[DATA SUPPLIED]

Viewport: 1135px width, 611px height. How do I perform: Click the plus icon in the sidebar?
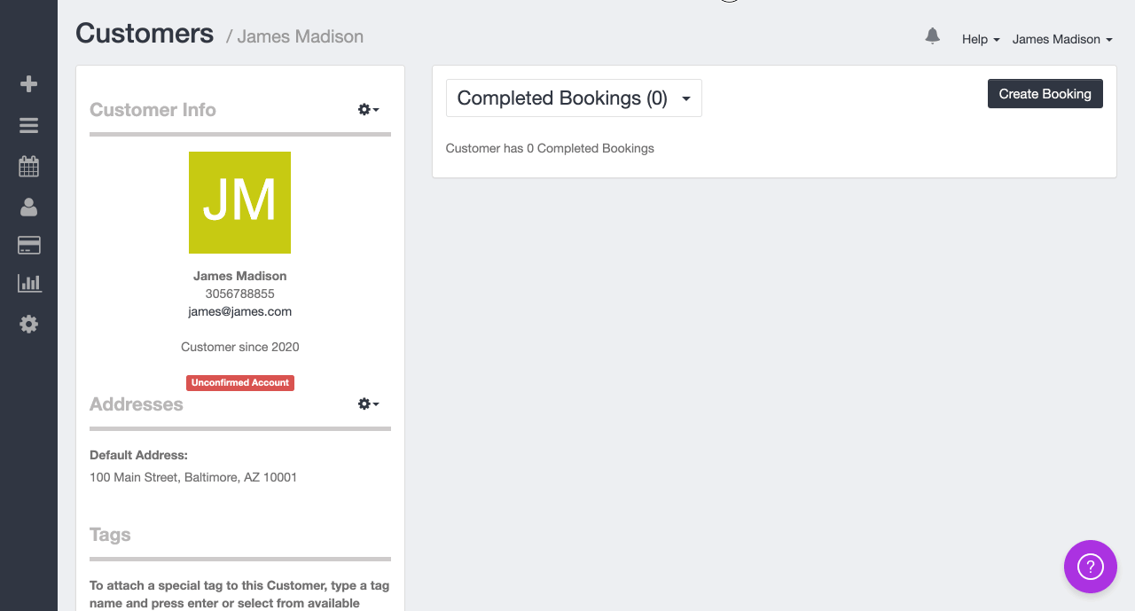(29, 84)
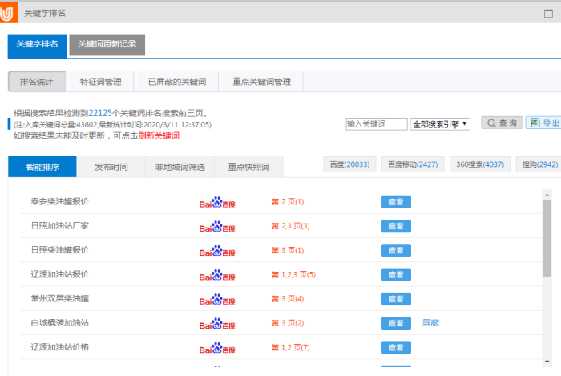
Task: Open 重点关键词管理 tab
Action: point(261,82)
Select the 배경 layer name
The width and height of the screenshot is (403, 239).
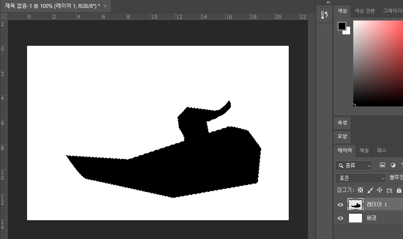tap(372, 218)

[/DATA SUPPLIED]

EXERCISE GOAL: Output the lines above verbatim, images excluded.

TASK SOLUTION:
Viewport: 1135px width, 611px height. How do I perform: Click the plus icon in the sidebar?
(29, 84)
Task: Open 重点关键词管理 tab
Action: point(261,82)
Select the 배경 layer name
The width and height of the screenshot is (403, 239).
tap(372, 218)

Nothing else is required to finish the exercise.